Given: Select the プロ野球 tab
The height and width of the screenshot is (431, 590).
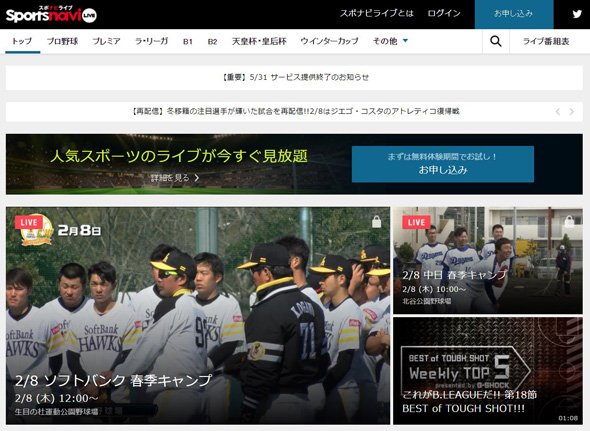Looking at the screenshot, I should click(x=62, y=41).
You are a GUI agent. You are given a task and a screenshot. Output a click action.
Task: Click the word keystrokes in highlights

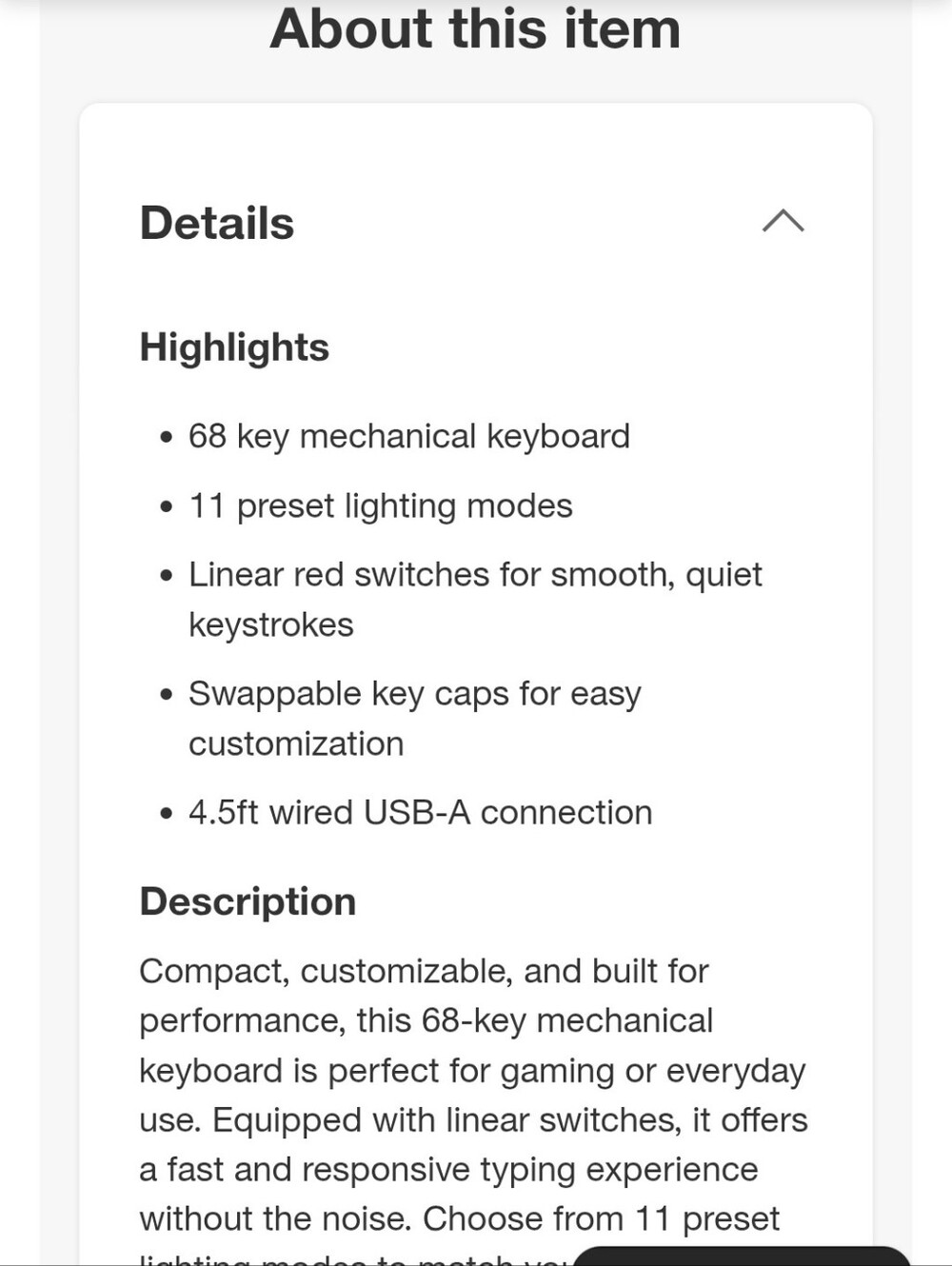[x=271, y=625]
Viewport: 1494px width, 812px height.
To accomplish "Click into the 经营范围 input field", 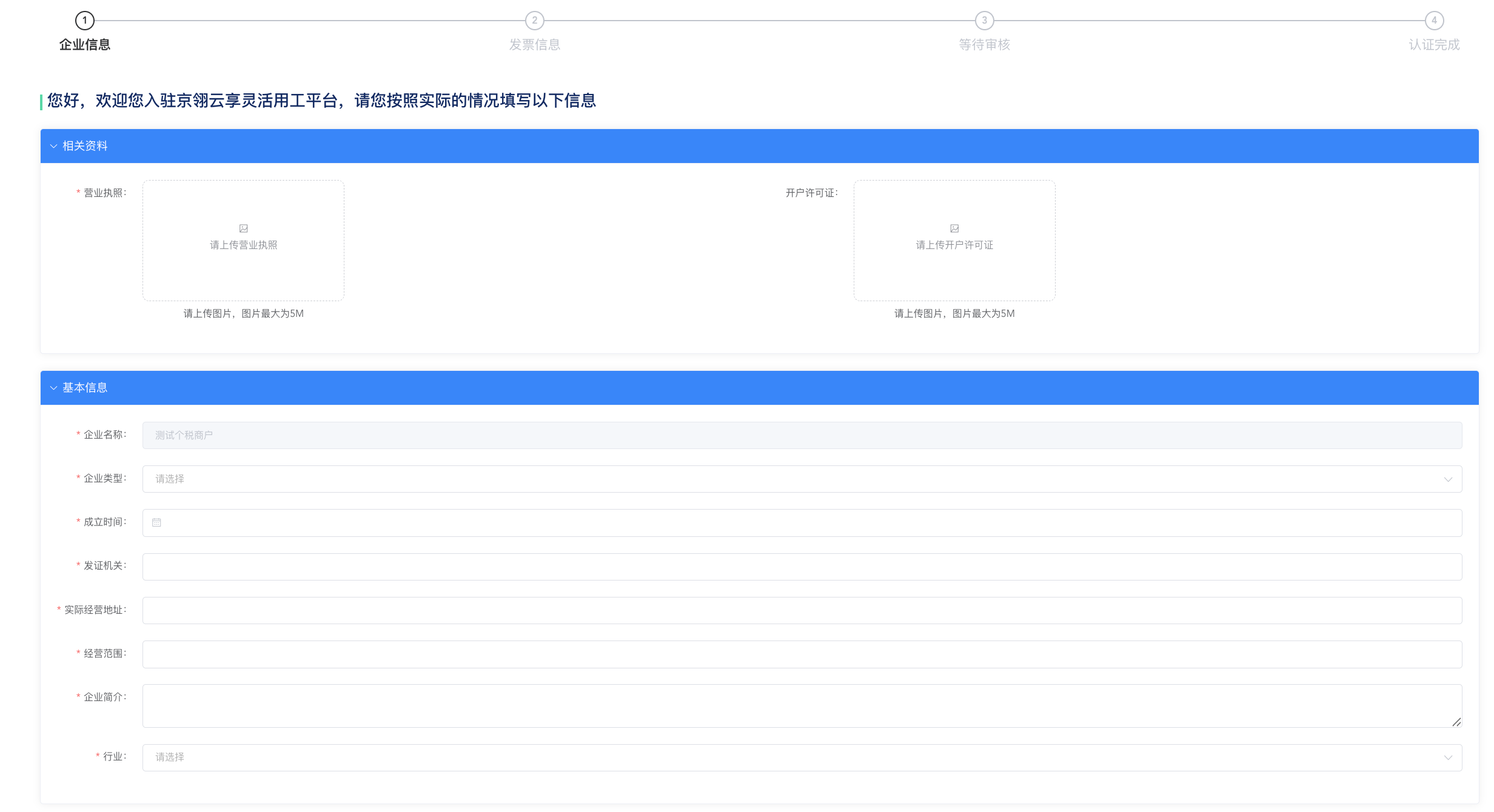I will [802, 654].
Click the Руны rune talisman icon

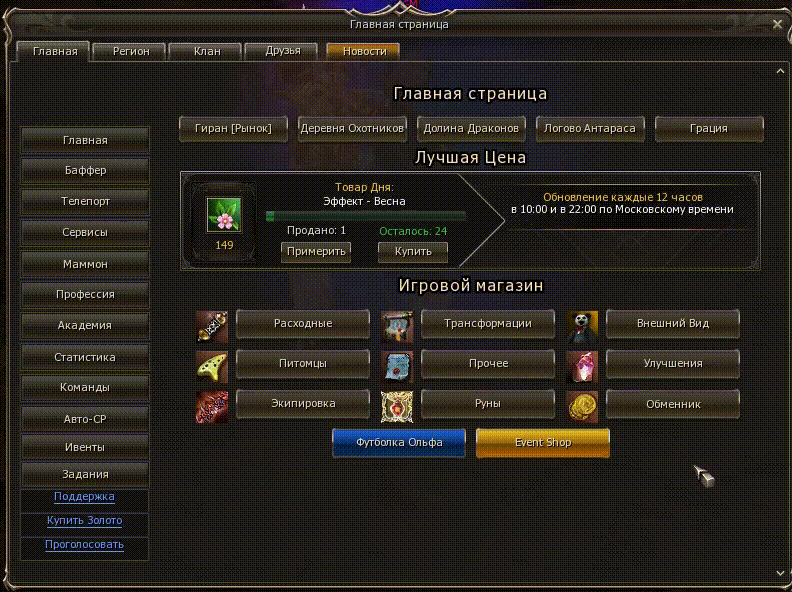[x=397, y=407]
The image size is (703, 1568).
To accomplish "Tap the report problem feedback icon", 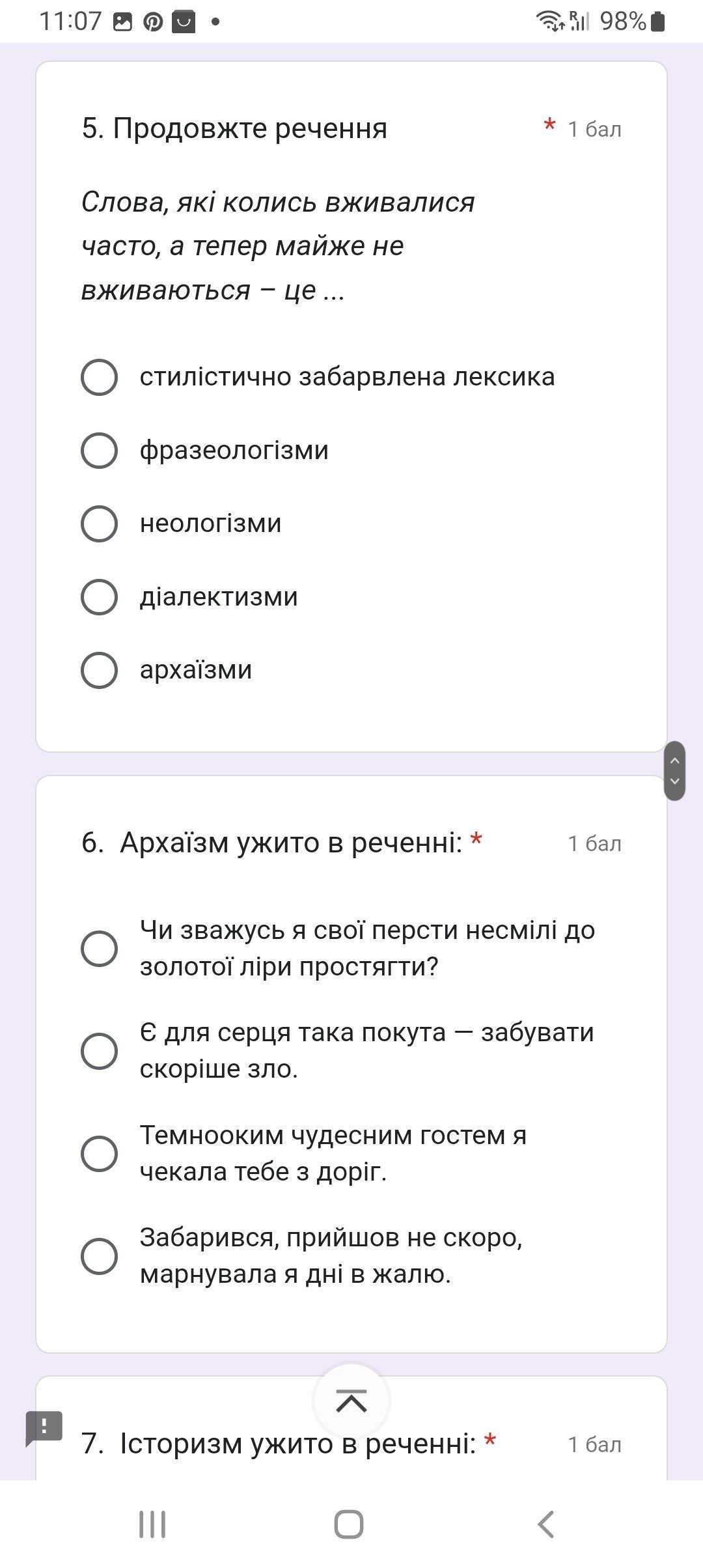I will 44,1427.
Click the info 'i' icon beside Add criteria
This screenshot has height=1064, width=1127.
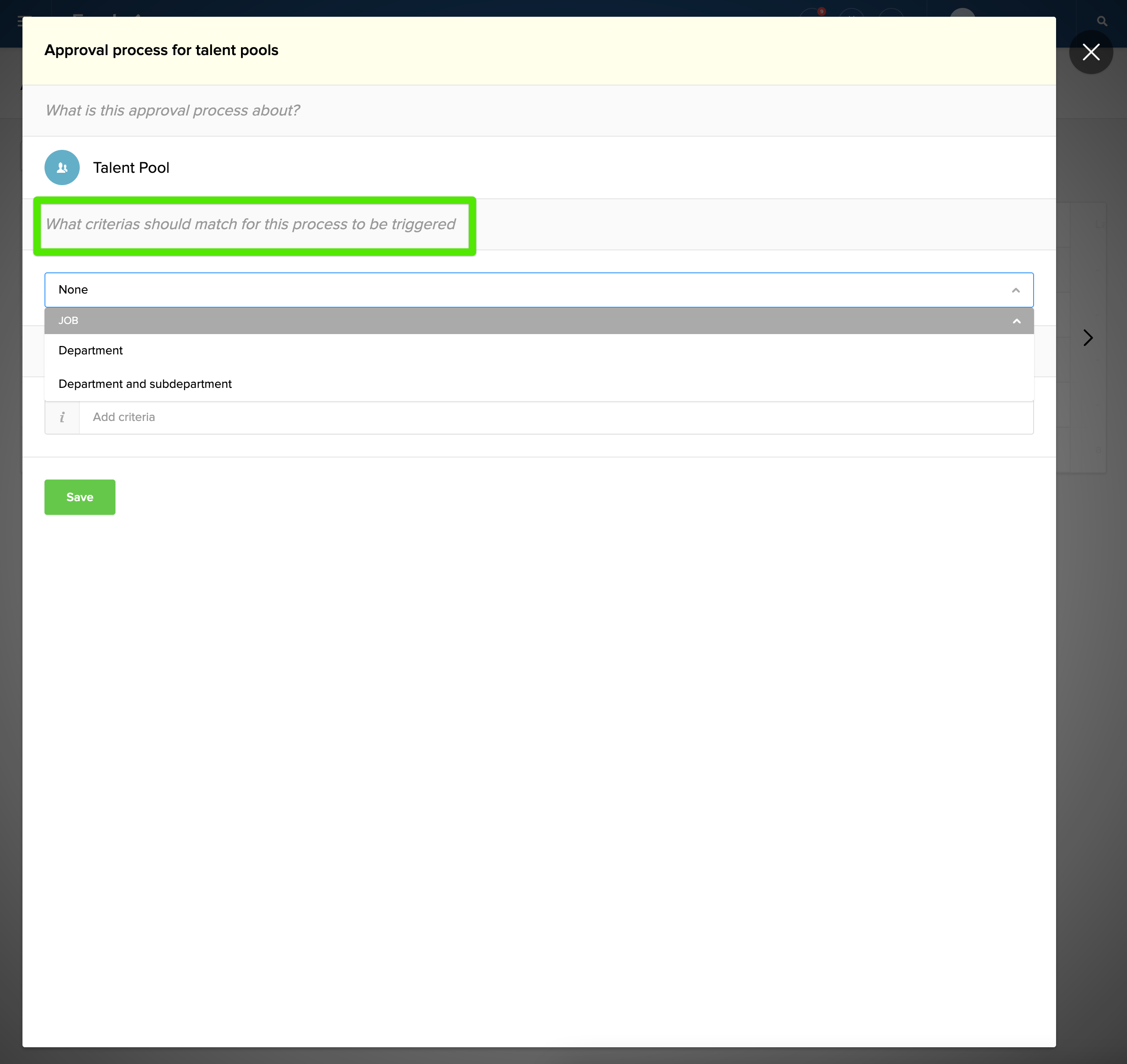62,417
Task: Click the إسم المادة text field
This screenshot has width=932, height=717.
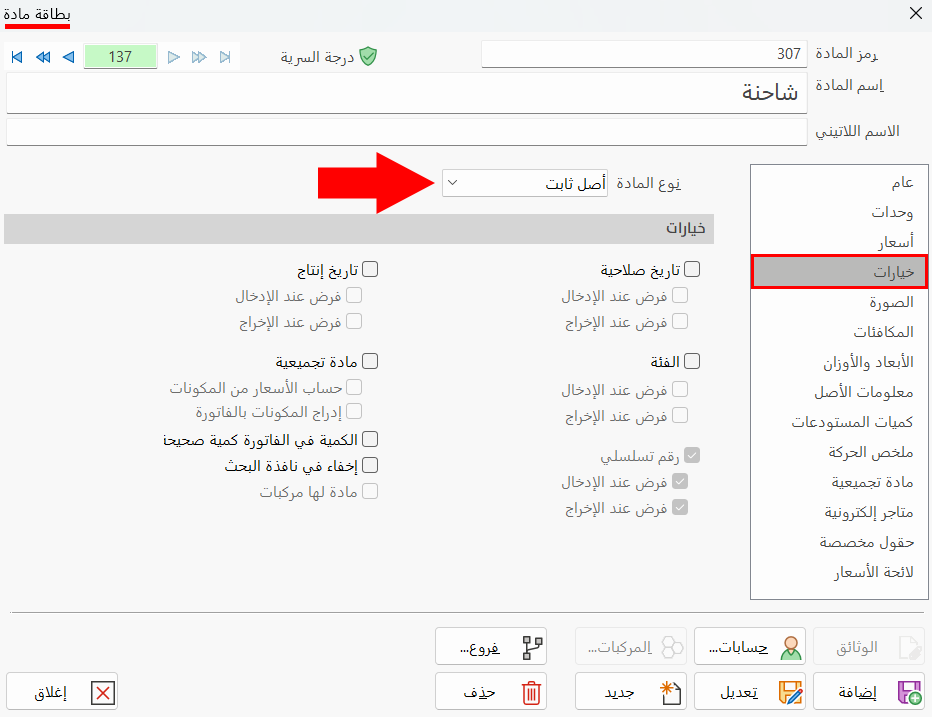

# [PROBLEM REQUIREMENTS]
Identify every line of the material that contains the word "height", and copy each of those lines in full. Case counts.

# [TASK RESULT]
The height and width of the screenshot is (431, 590).
Viewport: 1494px width, 812px height.
This screenshot has height=1064, width=1127.
This screenshot has width=932, height=717.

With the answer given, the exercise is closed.